1. I'm curious why we only claim 3 national championships.

    1908: 10-0 (National Championship Foundation)

    1935: 9-2 (Williamson)

    1936: 9-1-1 (Williamson, Sagarin)

    1958: 11-0 (undisputed)

    1962: 9-1-1 (berryman)

    2003: 13-1 (BCS)

    2007: 12-2 (undisputed)

    If we use some of our opponents logic (bama, got 12) shouldn't we at least claim some of them?
  2. Why do you want to be like Bama! I am happy with claiming three! I hope we can claim more in the future.
  3. actually, I just threw the bama thing in to tweak Terry, I'm just not sure if the ones we don't claim are by bogus organizantions. I thought Sagarin was legit, but I really don't know.
  4. They are probably more legit than The Eufaula Tribune.
  5. We claim what is real, and is acknowledged by all as real National Championships. We are real not pretend.

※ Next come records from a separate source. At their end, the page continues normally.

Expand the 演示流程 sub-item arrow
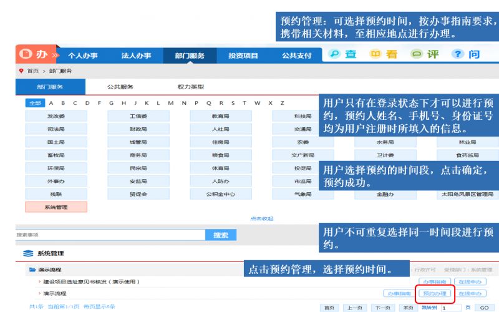tap(39, 293)
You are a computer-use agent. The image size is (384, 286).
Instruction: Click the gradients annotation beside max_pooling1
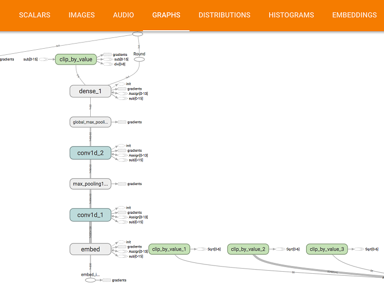[x=134, y=183]
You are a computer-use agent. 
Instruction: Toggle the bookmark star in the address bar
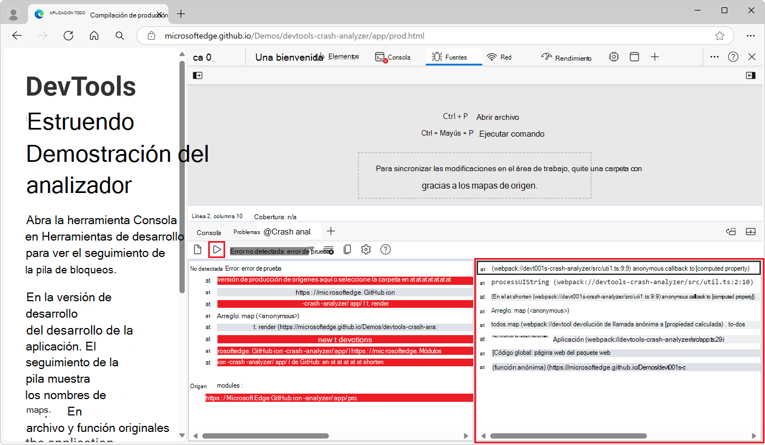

  6. I'm good with that, but we didn't get acknowledged by all, those AP pr**ks
  7. '34-'36 Minnesota had a strangle hold on the media outlets. What would be interesting is to see what their records were in those years.

    FWIW, you can look at a lot of teams and see they have been voted as Nat Champs a lot more than they choose to recognize. Bama, as example, has been voted Nat Champs 17 times but choose to recognize 12 of them.

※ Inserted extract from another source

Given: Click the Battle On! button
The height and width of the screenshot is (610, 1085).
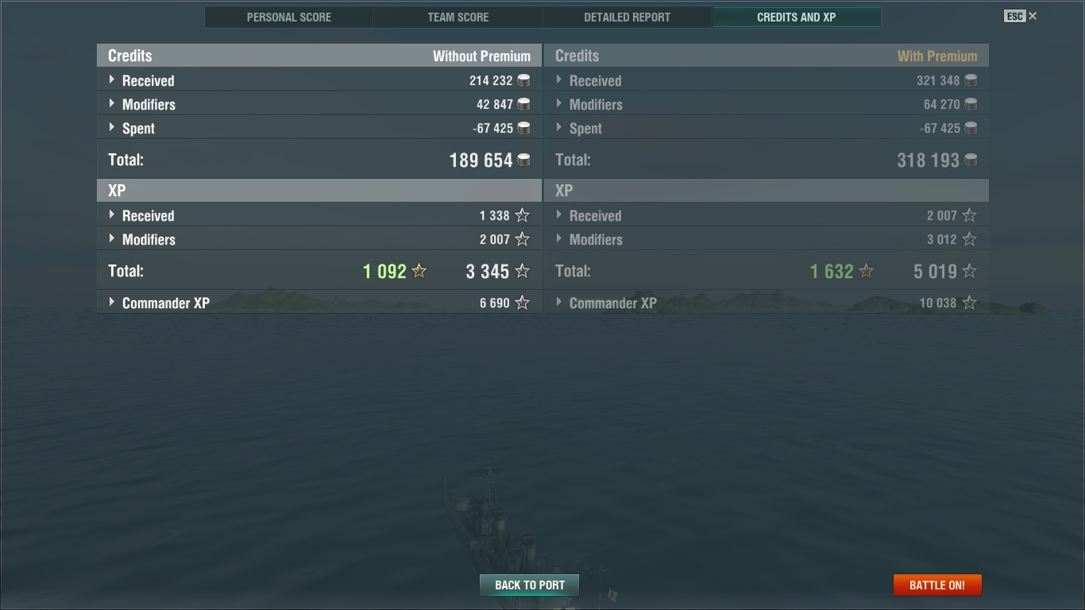Looking at the screenshot, I should [937, 585].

    This debate doesn't tweak me...it's one I find as useless and its about as entertaining as the annual uniform changes threads.

  8. 8-0 in '34 & '35
    7-1 in '36
  9. I checked the list at http://www.ncaa.org/champadmin/ia_football_past_champs.html

    Bama has been named the national champs by at least one organization 17 times.

    LSU has been named the national champs 7 times (claims 3)
    Tennessee -- 7 times
    Georgia -- 5 times
    Auburn -- 4 times
    Ole Miss -- 3 times
    Florida -- 3 times
    Arkansas -- 2 times
  10. National championships before the NCAA and modern rules came around were handed out like candy. In a number of years there are four or five named champions. Major colleges played very small schools and even athletic clubs and military teams. Rules were very different at the time with no forward pass and the game was very rugby-like. LSU's All-American Hall-of Famer, Doc Fenton, of the undefeated 1908 team, reportedly had already played four years at a northeastern college before attending LSU and playing four more!

    From the advent of the NCAA in the 1930's until the advent of the BCS, the AP champion is generally considered to be the accepted National Champion. That gives Bama six and LSU three.